Reproduce all of the records exactly.

Dataset entries:
■ ■ ■ ■ ■

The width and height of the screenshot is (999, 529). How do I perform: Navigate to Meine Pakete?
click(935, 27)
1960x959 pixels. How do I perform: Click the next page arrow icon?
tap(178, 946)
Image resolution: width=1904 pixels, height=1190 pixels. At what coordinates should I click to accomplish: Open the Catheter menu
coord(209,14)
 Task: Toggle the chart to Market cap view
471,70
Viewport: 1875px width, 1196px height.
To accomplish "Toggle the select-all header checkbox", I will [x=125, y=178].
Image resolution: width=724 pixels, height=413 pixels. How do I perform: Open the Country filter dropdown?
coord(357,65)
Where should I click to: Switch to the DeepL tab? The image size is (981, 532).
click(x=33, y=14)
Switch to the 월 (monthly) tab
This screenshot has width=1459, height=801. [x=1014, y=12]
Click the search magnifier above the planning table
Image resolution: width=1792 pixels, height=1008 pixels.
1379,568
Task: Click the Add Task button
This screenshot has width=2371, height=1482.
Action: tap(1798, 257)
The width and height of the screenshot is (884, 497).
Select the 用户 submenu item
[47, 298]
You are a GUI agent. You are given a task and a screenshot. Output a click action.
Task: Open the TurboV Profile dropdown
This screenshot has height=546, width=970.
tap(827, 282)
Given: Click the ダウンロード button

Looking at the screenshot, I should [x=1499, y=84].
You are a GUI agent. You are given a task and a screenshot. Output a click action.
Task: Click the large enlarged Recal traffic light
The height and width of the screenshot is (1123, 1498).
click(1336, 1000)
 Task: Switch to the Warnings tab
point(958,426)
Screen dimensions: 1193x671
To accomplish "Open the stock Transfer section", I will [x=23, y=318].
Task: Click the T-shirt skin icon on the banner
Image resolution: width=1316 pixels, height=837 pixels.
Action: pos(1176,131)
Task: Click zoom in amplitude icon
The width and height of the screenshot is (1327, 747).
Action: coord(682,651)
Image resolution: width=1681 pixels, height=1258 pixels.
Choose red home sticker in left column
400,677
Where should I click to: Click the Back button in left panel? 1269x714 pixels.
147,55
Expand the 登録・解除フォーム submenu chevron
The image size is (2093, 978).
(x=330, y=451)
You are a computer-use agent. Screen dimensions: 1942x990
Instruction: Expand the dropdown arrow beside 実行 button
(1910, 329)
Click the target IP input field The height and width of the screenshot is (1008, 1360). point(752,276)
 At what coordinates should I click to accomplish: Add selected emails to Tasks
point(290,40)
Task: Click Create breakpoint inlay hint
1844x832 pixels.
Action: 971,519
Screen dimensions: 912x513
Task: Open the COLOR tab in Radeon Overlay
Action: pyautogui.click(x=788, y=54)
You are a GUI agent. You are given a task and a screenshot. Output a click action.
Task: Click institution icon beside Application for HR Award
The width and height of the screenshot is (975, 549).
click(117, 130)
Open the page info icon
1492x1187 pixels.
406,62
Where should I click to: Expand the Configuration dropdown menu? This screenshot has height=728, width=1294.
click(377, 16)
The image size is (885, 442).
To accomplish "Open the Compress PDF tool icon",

■ ■ ■ ■ ■

» **YOUR SOLUTION**
The width and height of the screenshot is (999, 529). How do I perform: Navigate to Meine Pakete?
click(935, 27)
1960x959 pixels. How do I perform: Click the next page arrow icon?
tap(178, 946)
Image resolution: width=1904 pixels, height=1190 pixels. At what coordinates should I click to accomplish: Open the Catheter menu
coord(209,14)
 Task: Toggle the chart to Market cap view
471,70
Viewport: 1875px width, 1196px height.
To accomplish "Toggle the select-all header checkbox", I will [x=125, y=178].
Image resolution: width=724 pixels, height=413 pixels. How do I perform: Open the Country filter dropdown?
coord(357,65)
Where should I click to: Switch to the DeepL tab? The image size is (981, 532).
click(x=33, y=14)
Switch to the 월 (monthly) tab
This screenshot has width=1459, height=801. [x=1014, y=12]
Click the search magnifier above the planning table
Image resolution: width=1792 pixels, height=1008 pixels.
1379,568
Task: Click the Add Task button
This screenshot has width=2371, height=1482.
Action: tap(1798, 257)
The width and height of the screenshot is (884, 497).
Select the 用户 submenu item
[47, 298]
You are a GUI agent. You are given a task and a screenshot. Output a click action.
Task: Open the TurboV Profile dropdown
This screenshot has height=546, width=970.
tap(827, 282)
Given: Click the ダウンロード button

Looking at the screenshot, I should [x=1499, y=84].
You are a GUI agent. You are given a task and a screenshot. Output a click action.
Task: Click the large enlarged Recal traffic light
The height and width of the screenshot is (1123, 1498).
click(1336, 1000)
 Task: Switch to the Warnings tab
point(958,426)
Screen dimensions: 1193x671
To accomplish "Open the stock Transfer section", I will [x=23, y=318].
Task: Click the T-shirt skin icon on the banner
Image resolution: width=1316 pixels, height=837 pixels.
Action: pos(1176,131)
Task: Click zoom in amplitude icon
The width and height of the screenshot is (1327, 747).
Action: coord(682,651)
Image resolution: width=1681 pixels, height=1258 pixels.
Choose red home sticker in left column
400,677
Where should I click to: Click the Back button in left panel? 1269x714 pixels.
147,55
Expand the 登録・解除フォーム submenu chevron
The image size is (2093, 978).
(x=330, y=451)
You are a computer-use agent. Screen dimensions: 1942x990
Instruction: Expand the dropdown arrow beside 実行 button
(1910, 329)
Click the target IP input field The height and width of the screenshot is (1008, 1360). point(752,276)
 At what coordinates should I click to accomplish: Add selected emails to Tasks
point(290,40)
Task: Click Create breakpoint inlay hint
1844x832 pixels.
Action: 971,519
Screen dimensions: 912x513
Task: Open the COLOR tab in Radeon Overlay
Action: pyautogui.click(x=788, y=54)
You are a GUI agent. You are given a task and a screenshot. Output a click action.
Task: Click institution icon beside Application for HR Award
The width and height of the screenshot is (975, 549).
click(117, 130)
Open the page info icon
1492x1187 pixels.
406,62
Where should I click to: Expand the Configuration dropdown menu? This screenshot has height=728, width=1294.
click(377, 16)
The image size is (885, 442).
To accomplish "Open the Compress PDF tool icon",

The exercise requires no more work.